A View From The Vicarage - October 2018

Dear Friends

We Shall Remember

 

I wonder if you, like me, watched “The Last Night Of The Proms” this year.  Each and every year “The Last Night” manages to ignite a number of emotions for me;  the first being that yet another year has passed in which my involvement with this incredible musical festival has been cursory to say the least.  Each and every year I promise myself that some time I will actually go to a Prom concert next year.  However, as in so many other things “there’s always next year,”  although, of course, one year there won’t be!

 

For me, one of the most moving sections of this year’s transmission was a visit to The Proms in The Park events across Scotland, Northern Ireland and Wales;  this latter in the place where my Grandparents lived.  The uniting factor between all three visits was the rendition of three popular songs from the First World War.  This was, of course, a tribute to the fact that November 11th which is, of course, also Remembrance Sunday this year marks the centenary of the Armistice which brought the unspeakable horrors of the First World War to their conclusion. 

 

We are, of course, along with so many others marking that centenary throughout the Kington Parishes.    Kington Church will be hosting a Poppy Festival from 28th October until 11th November and all of our churches will be holding a Service of Remembrance on Remembrance Sunday.

 

It strikes me that Remembrance is an important moment within the narrative of our nation.  Not the Nationalistic jingoism one witnesses at moments such as The Last Night Of The Proms but a moment of quiet, sober reflection on the sacrifice made by so many to guarantee the freedoms and liberties which we, perhaps take for granted.    Despite legislation in the 17 years since that appalling attack on New York and Washington in 2001 and with it the modern plague of industrial terrorism, this remains a free and tolerant society.  Those very freedoms and liberties which we enjoy were not won cheaply, neither should they be surrendered cheaply either.

********************

- _Given task 1_
Answer these questions from the vicarage letter, one line each, with answers marked alike:
(a) Between which dates will Kington Church host a Poppy Festival?
(b) In which of the three nations did the writer's Grandparents live?
(c) What was common to all three visits to The Proms in The Park events?
- _Given task 2_
State whether each statement agrees with the vicarage letter, answering yes or no and quoting the words that decide it:
(a) The writer goes to a Prom concert every year.
(b) Every church in the Kington Parishes will hold a Service of Remembrance on Remembrance Sunday.
(c) The writer regards Remembrance as an occasion for nationalistic jingoism.
- _Given task 3_
Repeat word for word the part of the vicarage letter that begins at the words "I wonder if", and stop after "there won’t be!".

- _Given information_
********************

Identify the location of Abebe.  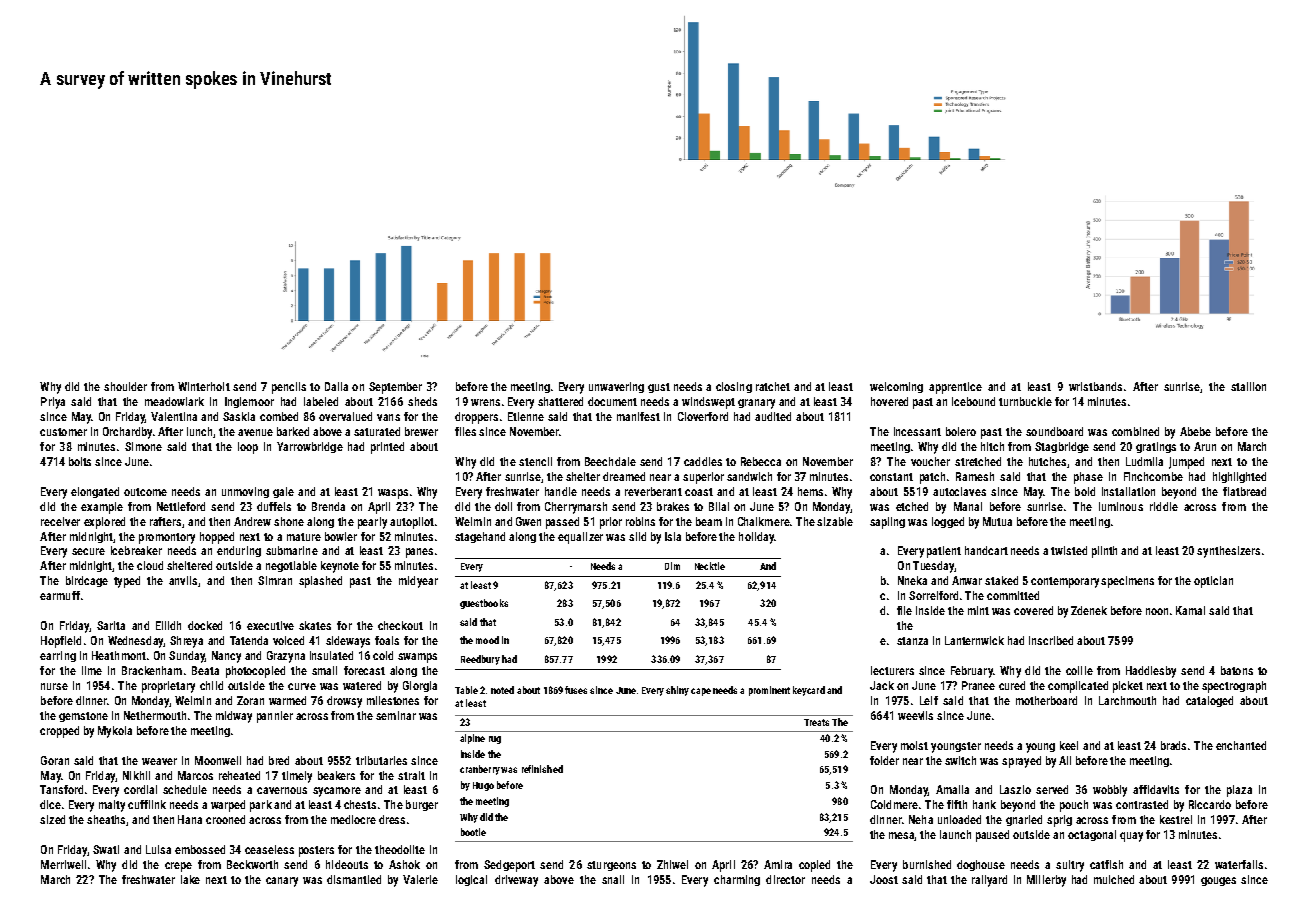
(1195, 431).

********************

- _Exercise response 1_
(a) From 28th October until 11th November.
(b) Wales.
(c) The rendition of three popular songs from the First World War.

- _Exercise response 2_
(a) No: "Each and every year I promise myself that some time I will actually go to a Prom concert next year."
(b) Yes: "all of our churches will be holding a Service of Remembrance on Remembrance Sunday."
(c) No: "Not the Nationalistic jingoism one witnesses at moments such as The Last Night Of The Proms but a moment of quiet, sober reflection"

- _Exercise response 3_
I wonder if you, like me, watched “The Last Night Of The Proms” this year.  Each and every year “The Last Night” manages to ignite a number of emotions for me;  the first being that yet another year has passed in which my involvement with this incredible musical festival has been cursory to say the least.  Each and every year I promise myself that some time I will actually go to a Prom concert next year.  However, as in so many other things “there’s always next year,”  although, of course, one year there won’t be!